**WRITTEN TASK:** Transcribe the forum thread on impulse buying word for word, everything from "Well, are you?" down to "bucks this way.".

**QUOTED PASSAGE:**

[Start of section]

# Are you an impulse buyer?



## Mooh (Mar 7, 2007)

Let's keep this musical. 

Well, are you? Are you an impulse buyer? Or do you consider every purchase long and carefully? Are you a tire-kicker, always test driving but rarely buying? Do music store employees roll their eyes at your appearance as if to say, "There's a tightwad!"?

The older I get the less I impulse buy, to the point now that I virtually never spend more than a few bucks this way. 

Peace, Mooh.


----------



## lbrown1 (Mar 22, 2007)

VERY impulsive......till the $$ run out.......then I'm only moderately impulsive!


----------



## shoretyus (Jan 6, 2007)

Not at all...


----------



## washburned (Oct 13, 2006)

I'm not sure....I visit my local music emporiums regularly to see what's new. Usually I don't buy, but if I find something that takes my fancy I don't hesitate; it goes home with me.


----------



## cheezyridr (Jun 8, 2009)

in my mind, i'm decisive. i research what i need, then look for what i want. when i find it, i buy it at the best price i can obtain.


----------



## puckhead (Sep 8, 2008)

I am very impulsive for stuff under about $800.
it is dangerous for me to browse the Emporiums.
I had to stop checking Craigslist on a daily basis.


----------



## keeperofthegood (Apr 30, 2008)

WELL

I bid to 55.55 and lost. One day I will have a Philbrick Op Amp! Then we will know how well it works as a pre-amp... The impulse was that I had planned on 33.33 as my max bid but I just didn't want to lose it and simply HAD to go for the try.


OH AND: The Philbrick Research Laboratories were the origin and inventors of the op-amp. The first run was using 12AX7's, and was the first operational amp. The design was purchased by the military but there were power and personality struggles, and by the time the dust settled silicon had begun to replace vacuum. The upshot was that when the first silicon op-amp came into being, ALL the preceding maths, calculations, and functional understandings were a perfect match so no one had to "relearn" anything to use the new silicon op-amps. I find this part of history interesting, and do want a piece of it in my tube collection. I usually wig out at the 50 dollar mark, what can I say, I like to collect but I am cheep too. However, the Philbrick units are not common, nor do they show too often, and the chance has to be made when they do.

[End of section]

**STORED DATA:**
[Start of section]

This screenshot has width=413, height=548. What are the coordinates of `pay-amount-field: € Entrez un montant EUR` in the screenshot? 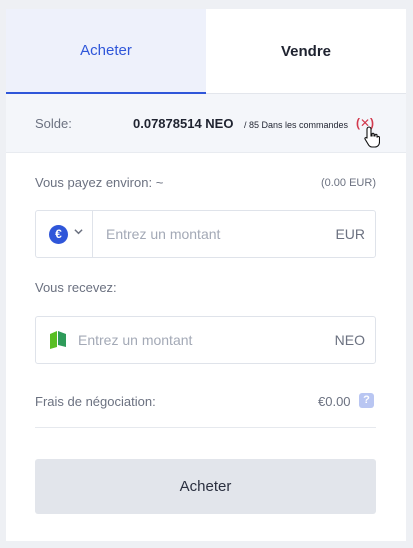 It's located at (206, 234).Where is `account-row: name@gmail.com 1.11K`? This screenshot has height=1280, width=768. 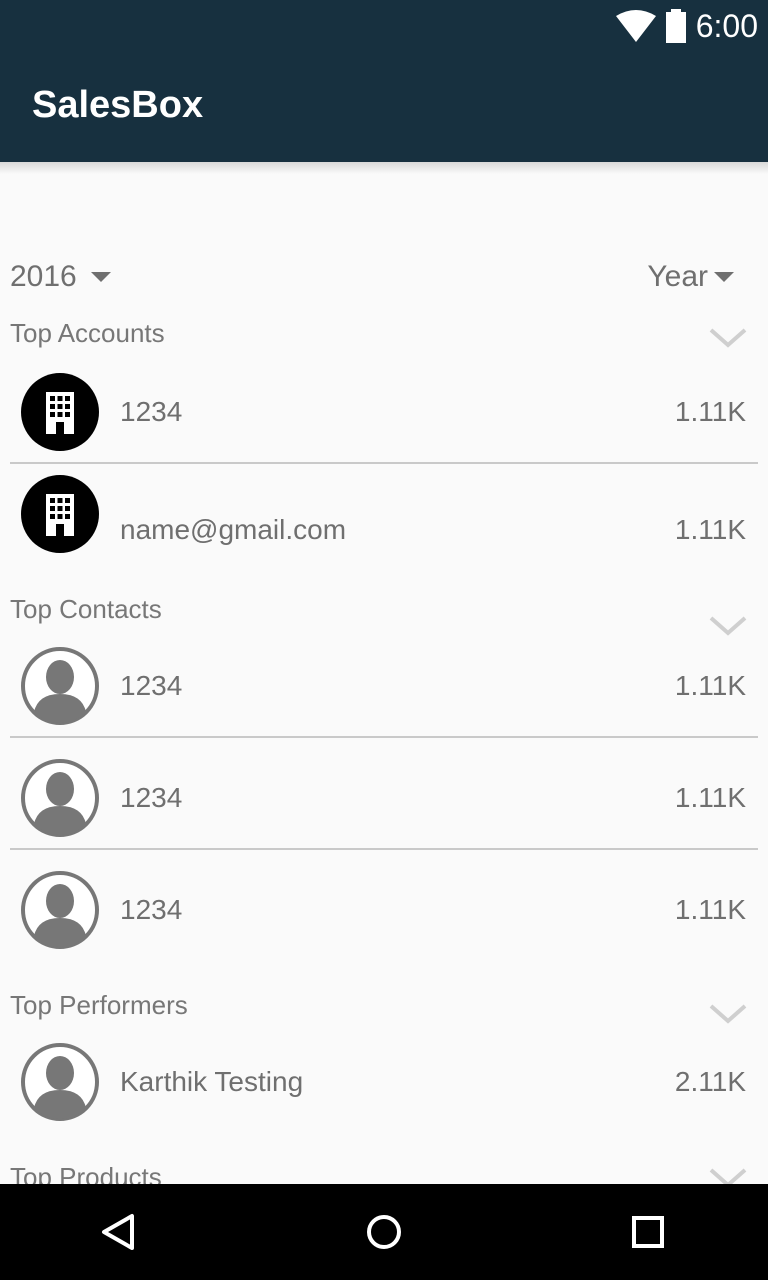
account-row: name@gmail.com 1.11K is located at coordinates (384, 514).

[End of section]

**TASK SOLUTION:**
Well, are you? Are you an impulse buyer? Or do you consider every purchase long and carefully? Are you a tire-kicker, always test driving but rarely buying? Do music store employees roll their eyes at your appearance as if to say, "There's a tightwad!"?

The older I get the less I impulse buy, to the point now that I virtually never spend more than a few bucks this way.